> Consigne 1: Traduisez en anglais cette phrase du texte sur la Croix du Christ : « Il est clair aussi qu’au moment même où notre Sauveur accomplissait Ses signes divins, le Fils était à l’oeuvre, mais il avait pour coopérateur45 le Père et le Tout Saint Esprit. »
> Consigne 2: Poursuivez le texte sur la Croix du Christ après sa dernière phrase.

> Texte cité:
------------------------------

Il est clair aussi qu’au moment même où notre Sauveur accomplissait Ses signes divins, le Fils était à l’oeuvre, mais il avait pour coopérateur45 le Père et le Tout Saint Esprit.


Pourquoi le Christ subit la Croix46

Le Verbe de Dieu et Dieu incarné subit la Croix afin de confondre de manière flagrante l’injustice du diable ; afin de manifester la mesure insurpassable de son amour des hommes47 ; afin d’empêcher qu’on croie facile de se dire Dieu, sans quoi Il aurait donné occasion à une foule de gens de s’auto-proclamer dieux et, tout en balayant un égarement, en aurait Lui-même introduit un fatal48 ; pour s’offrir Lui-même en exemple de patience et d’endurance à ceux qui sont éprouvés par les outrages, les perfidies, les cruautés qui vont à la mort, et leur donner de quoi supporter avec courage et action de grâces les maux qui fondent sur eux ; afin de faire davantage éclater la suprématie de sa puissance, car jeter à bas un adversaire par la force de son bras, de ses armes et de ses alliés, mérite sans doute louange, mais rentre dans les exploits habituels et n’implique aucune opération divine ou extraordinaire, au lieu que détruire la mort par la mort et triompher par elle de l’Hadès, du diable, des dominations et des autorités de ce monde, cela ne peut appartenir en vérité qu’à la force de Dieu, dont la Toute-Puissance dépasse l’intelligence, la raison et l’entendement ; afin qu’en révélant l’immensité des biens qu’Il nous destine, Il nous tienne obligés de L’aimer d’amour pur et de vivre selon Ses lois, conduite dont tout le profit nous revient : l’héritage du Royaume, la vie et la joie au milieu des biens indicibles.

------------------------------

> Extraits de données:
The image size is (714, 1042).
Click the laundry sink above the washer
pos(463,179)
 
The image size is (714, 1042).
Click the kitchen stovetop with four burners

------------------------------

> Réponse 1: It is also clear that at the very moment when our Savior was performing His divine signs, the Son was at work, but he had as fellow workers the Father and the All-Holy Spirit.

> Réponse 2:
Que le Père a, tout à la fois, voulu et non voulu
la mort du Christ ;
et que le diable aussi l’a voulue et ne l’a pas voulue49.

Cette question appelle des considérations et des distinctions assez subtiles et l’enjeu de chacune des deux difficultés ici soulevées ne va pas, non plus, de soi. Il faut donc, pour parler dans l’ordre, commencer par donner tout son poids à l’une comme à l’autre, avant d’essayer d’en fournir la solution.
Or donc, que la Croix du Christ entre dans la volonté du Père, le Sauveur en personne nous l’apprend lorsqu’il repousse la mort en ces termes : «Cependant, non que ma volonté se fasse, mais la tienne», au moment où, montrant la réalité de Sa nature humaine, Il priait pour détourner la Passion et la donnait pour involontaire. Il nous l’enseigne aussi à un autre moment : quand il réprimanda Pierre, disant que Sa mort volontaire représentait une pensée de Dieu et, au contraire, une pensée du diable, le refus de voir souffrir Celui dont la Passion guérirait les passions de la nature humaine. Car telle est la pensée à laquelle Pierre s’était laissé entraîner, et qui lui valut de s’entendre appeler du nom du diable, quoique les sentiments qui les motivaient l’un et l’autre fussent différents. Pierre était pressé par les mouvements d’une tendresse aveugle, le diable par la malice qui lui fait chercher les pièges et la ruine de notre salut. Quoique venus d’intentions diamétralement opposées, leurs désirs finissaient par se rejoindre.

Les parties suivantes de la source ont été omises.